La Primaire populaire fait mieux que la primaire verte sur Twitter, mais son niveau d'engagement est la moitié de celui de la Primaire républicaine. A titre de comparaison, le compte Twitter de France Insoumise fait presque 4 fois mieux sur Twitter que la Primaire Populaire sur la même période de collecte de données.

On pourrait faire valoir que la politique des partis en ligne est devenue tellement personnalisée que les comptes de partis/campagnes sont beaucoup moins pertinents que les comptes de candidats. Mais en réalité, une dynamique similaire peut être observée avec les comptes de candidats. Les données présentées par Favikon montrent que le candidat de France Unbowed, Jean-Luc Mélenchon, a le plus haut niveau d'engagement en ligne de tous les candidats à l'élection présidentielle. Il est suivi par Eric Zemmour, le président Emmanuel Macron, la candidate du Rassemblement national Marine Le Pen et le candidat des Républicains.
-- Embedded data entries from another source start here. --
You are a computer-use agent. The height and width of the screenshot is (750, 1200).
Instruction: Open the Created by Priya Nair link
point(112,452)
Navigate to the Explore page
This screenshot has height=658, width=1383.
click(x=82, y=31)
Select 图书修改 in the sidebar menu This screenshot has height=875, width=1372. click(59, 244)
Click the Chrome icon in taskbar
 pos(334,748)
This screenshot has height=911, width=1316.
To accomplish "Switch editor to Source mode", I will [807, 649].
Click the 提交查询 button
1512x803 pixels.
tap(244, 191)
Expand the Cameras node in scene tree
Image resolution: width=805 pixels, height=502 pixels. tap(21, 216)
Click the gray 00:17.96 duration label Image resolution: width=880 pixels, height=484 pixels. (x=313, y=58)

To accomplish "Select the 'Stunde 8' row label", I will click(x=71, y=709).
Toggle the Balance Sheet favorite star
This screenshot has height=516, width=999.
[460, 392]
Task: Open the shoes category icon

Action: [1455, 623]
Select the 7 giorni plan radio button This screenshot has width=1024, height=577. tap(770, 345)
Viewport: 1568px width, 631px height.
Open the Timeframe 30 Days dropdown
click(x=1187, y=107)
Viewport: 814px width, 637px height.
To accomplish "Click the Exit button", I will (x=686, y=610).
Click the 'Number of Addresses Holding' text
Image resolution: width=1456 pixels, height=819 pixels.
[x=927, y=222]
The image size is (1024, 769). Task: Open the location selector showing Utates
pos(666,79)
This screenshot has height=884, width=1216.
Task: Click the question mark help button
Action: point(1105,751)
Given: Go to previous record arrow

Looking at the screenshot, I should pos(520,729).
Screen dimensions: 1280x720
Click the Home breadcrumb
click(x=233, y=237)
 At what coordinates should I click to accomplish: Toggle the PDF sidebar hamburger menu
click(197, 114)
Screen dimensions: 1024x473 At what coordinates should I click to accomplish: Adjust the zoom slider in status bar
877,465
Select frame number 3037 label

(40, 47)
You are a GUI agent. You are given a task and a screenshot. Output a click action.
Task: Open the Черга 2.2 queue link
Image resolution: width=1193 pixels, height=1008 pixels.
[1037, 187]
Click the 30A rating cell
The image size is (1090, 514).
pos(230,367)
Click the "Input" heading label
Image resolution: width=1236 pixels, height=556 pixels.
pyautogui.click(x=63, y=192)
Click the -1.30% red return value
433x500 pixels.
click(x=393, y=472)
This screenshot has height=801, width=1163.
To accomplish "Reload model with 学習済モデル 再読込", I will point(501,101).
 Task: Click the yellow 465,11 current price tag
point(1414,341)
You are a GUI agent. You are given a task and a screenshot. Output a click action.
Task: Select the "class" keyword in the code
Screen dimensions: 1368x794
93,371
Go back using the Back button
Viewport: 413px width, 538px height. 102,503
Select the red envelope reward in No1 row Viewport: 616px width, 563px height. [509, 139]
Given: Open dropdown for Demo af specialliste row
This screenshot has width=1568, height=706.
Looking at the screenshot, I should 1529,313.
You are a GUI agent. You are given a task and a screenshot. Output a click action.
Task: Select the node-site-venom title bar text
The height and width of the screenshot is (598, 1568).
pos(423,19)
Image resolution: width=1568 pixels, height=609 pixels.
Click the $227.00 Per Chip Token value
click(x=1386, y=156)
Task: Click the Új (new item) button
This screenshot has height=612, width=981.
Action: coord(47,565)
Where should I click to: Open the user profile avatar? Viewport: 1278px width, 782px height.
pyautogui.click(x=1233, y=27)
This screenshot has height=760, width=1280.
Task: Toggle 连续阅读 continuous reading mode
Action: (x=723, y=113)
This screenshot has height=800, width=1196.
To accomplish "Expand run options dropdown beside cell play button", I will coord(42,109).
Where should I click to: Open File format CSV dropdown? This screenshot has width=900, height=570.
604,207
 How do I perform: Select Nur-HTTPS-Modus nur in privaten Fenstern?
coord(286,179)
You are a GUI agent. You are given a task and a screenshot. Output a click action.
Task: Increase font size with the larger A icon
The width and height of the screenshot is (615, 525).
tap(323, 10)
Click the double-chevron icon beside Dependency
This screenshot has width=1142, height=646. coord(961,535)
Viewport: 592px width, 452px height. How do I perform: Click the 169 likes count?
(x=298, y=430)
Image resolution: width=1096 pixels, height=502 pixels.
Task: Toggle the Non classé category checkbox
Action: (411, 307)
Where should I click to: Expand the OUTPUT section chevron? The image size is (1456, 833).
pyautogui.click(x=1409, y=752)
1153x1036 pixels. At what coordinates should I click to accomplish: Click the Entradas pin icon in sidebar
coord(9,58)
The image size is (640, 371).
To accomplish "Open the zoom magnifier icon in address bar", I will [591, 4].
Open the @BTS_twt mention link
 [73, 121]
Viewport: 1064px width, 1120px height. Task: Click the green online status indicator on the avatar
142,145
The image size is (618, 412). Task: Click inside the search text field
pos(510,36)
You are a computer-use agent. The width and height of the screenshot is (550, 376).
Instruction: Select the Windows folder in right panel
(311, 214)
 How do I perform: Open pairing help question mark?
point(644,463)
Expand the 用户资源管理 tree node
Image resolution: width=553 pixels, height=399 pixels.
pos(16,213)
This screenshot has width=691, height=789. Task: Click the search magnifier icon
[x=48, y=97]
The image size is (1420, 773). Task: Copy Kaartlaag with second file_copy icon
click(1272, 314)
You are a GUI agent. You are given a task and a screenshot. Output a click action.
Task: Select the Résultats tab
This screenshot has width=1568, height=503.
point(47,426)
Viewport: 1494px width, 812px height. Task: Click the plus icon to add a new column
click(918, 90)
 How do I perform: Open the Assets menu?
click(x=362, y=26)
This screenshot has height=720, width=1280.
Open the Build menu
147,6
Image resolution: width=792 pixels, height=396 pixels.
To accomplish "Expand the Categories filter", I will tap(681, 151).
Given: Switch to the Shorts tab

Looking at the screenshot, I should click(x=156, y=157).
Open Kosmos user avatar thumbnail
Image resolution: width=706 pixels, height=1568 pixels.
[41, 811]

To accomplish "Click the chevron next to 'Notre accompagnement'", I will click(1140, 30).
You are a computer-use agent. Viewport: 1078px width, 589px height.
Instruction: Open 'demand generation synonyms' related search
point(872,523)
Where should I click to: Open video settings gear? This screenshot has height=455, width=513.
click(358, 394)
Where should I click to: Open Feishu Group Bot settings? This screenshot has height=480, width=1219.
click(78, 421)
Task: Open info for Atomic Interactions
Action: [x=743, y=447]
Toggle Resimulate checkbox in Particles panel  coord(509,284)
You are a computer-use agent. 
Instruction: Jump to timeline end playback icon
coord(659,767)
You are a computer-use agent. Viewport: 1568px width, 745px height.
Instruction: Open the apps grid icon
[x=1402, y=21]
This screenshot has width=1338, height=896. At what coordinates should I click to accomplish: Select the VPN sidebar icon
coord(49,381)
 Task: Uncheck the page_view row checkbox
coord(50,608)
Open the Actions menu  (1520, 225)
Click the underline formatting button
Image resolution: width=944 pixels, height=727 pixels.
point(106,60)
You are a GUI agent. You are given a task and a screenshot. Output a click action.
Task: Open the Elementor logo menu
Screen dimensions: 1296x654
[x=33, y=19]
Tous les autres candidats de gauche ont des scores inférieurs, et même si Christina Taubira, candidate de la Primaire populaire et du Collectif Taubira s'est classée un temps dans le top 10, elle est restée en dessous de Mélenchon sur le long terme.

Le mythe de la démocratie numérique ?

Bien qu'ils aient généré un certain élan, la Primaire populaire et le Collectif Taubira ont échoué dans leurs tentatives d'unification de la gauche. Il existe de nombreuses explications possibles à cela, notamment le fait que ces initiatives manquaient de ressources et n’étaient soutenues par aucun des grands partis politiques. Les outils numériques, dont ces mouvements prétendaient qu’ils pouvaient contribuer à construire des mobilisations citoyennes massives, n’ont finalement pas transcendé la politique des partis. Au contraire, la forte concentration de l’engagement sur les plateformes en ligne peut dans une certaine mesure entraver le pluralisme politique. Après l’élection présidentielle, la gauche française a bel et bien forgé une alliance pour les législatives mais pas avec l’aide des outils numériques. En fait, l’alliance est le résultat de négociations traditionnelles entre partis menés par France Insoumise, le mouvement de gauche qui a obtenu de loin le score le plus élevé de la gauche aux élections.

L’expérimentation de la gauche lors des dernières élections présidentielles françaises suggère que les mouvements de gauche, et plus particulièrement en France, les mouvements d’extrême gauche, commencent à se réapproprier les espaces numériques, soulignant leur potentiel de mobilisation. Ils soulignent également que l’activisme numérique a tendance à être limité par les relations de pouvoir, bénéficiant en fin de compte à ceux qui disposent du plus de ressources économiques et sociales. Pourtant, les plateformes de médias sociaux permettent parfois des mobilisations ascendantes pour contester les structures de pouvoir, comme l’illustrent les mouvements Me Too ou Black Lives Matter. Il est tout à fait possible que des initiatives comme la Primaire populaire finissent par se développer. Le vote en ligne permettra certainement à d’autres initiatives de ce type de voir le jour. Mais les structures politiques resteront pertinentes car les campagnes numériques nécessitent des investissements importants et une organisation puissante.